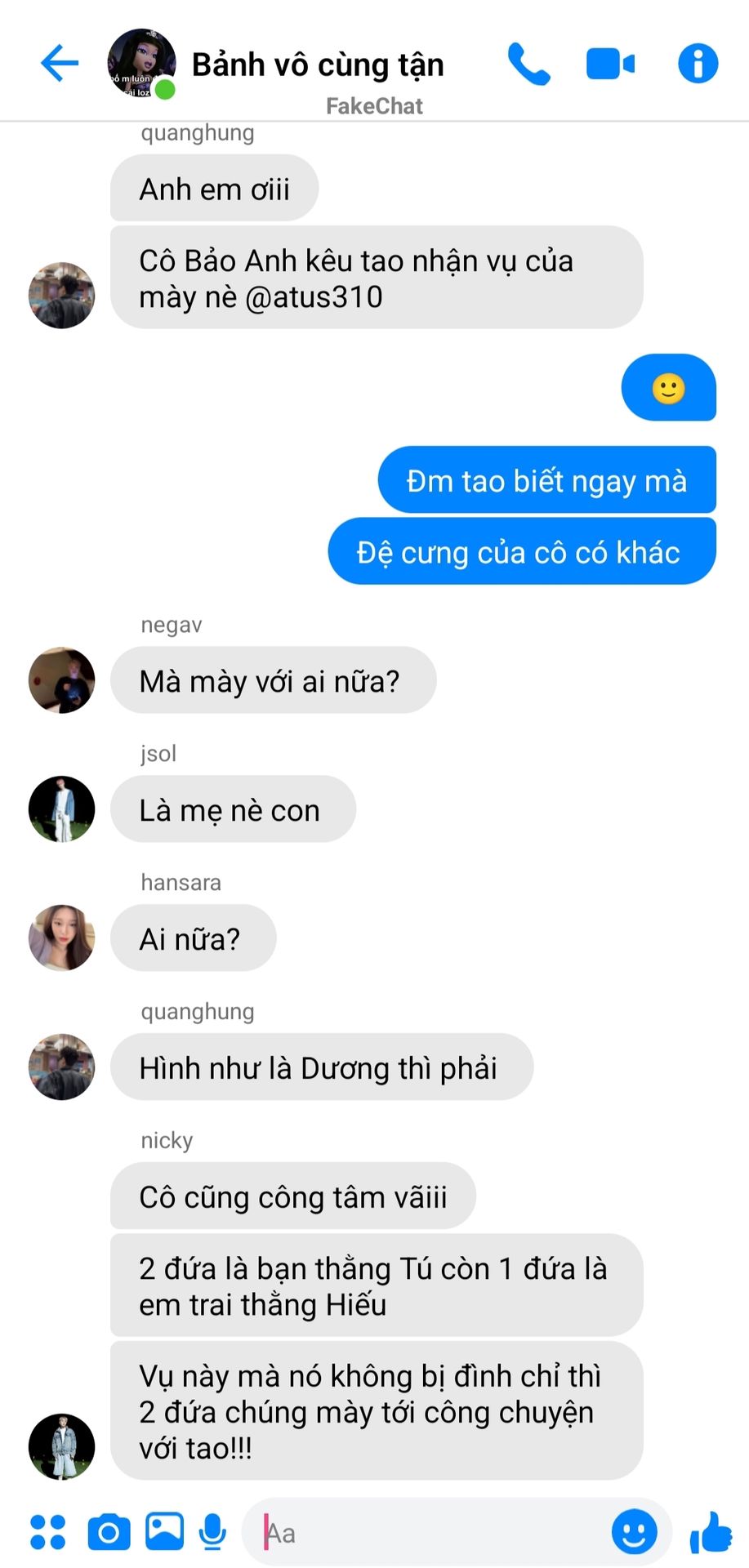The height and width of the screenshot is (1568, 749).
Task: Send a thumbs-up like
Action: coord(711,1532)
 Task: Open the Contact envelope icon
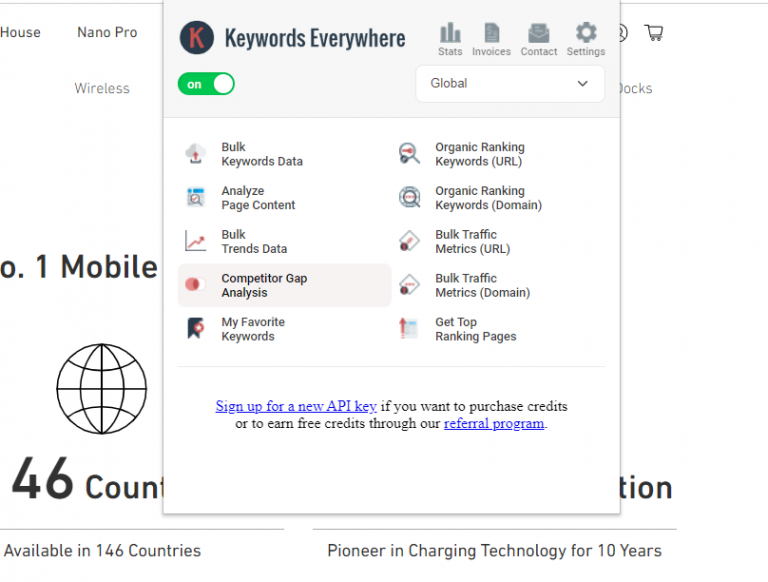538,34
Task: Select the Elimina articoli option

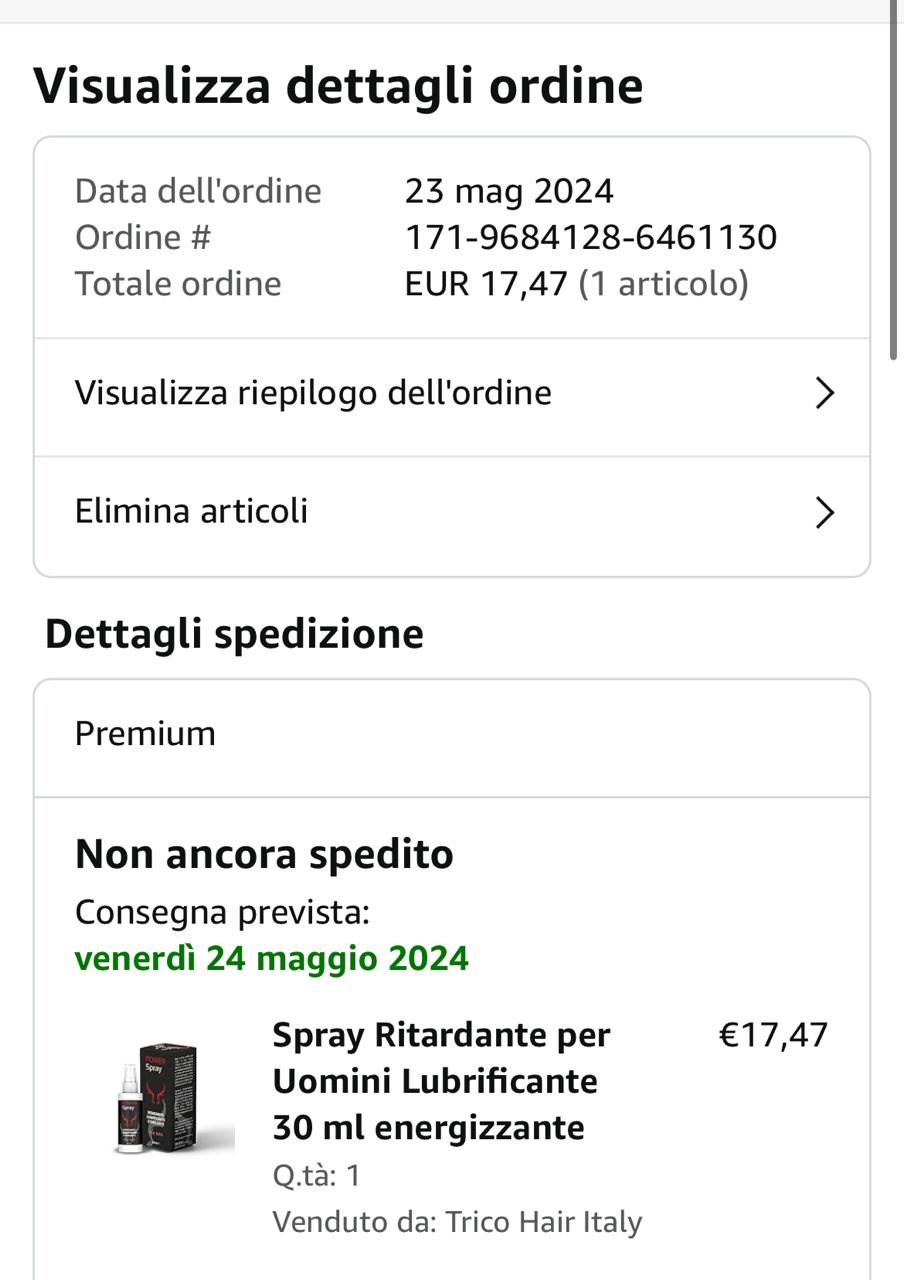Action: pos(191,511)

------------

- WHAT TO WORK ON -
Take the lines from the one containing "Task: Open the Contact envelope icon" through the final line of the listing above and print them exactly, including both ends but no pictures.

- RESPONSE TO THE EXERCISE -
 Task: Open the Contact envelope icon
538,34
Task: Select the Elimina articoli option

Action: pos(191,511)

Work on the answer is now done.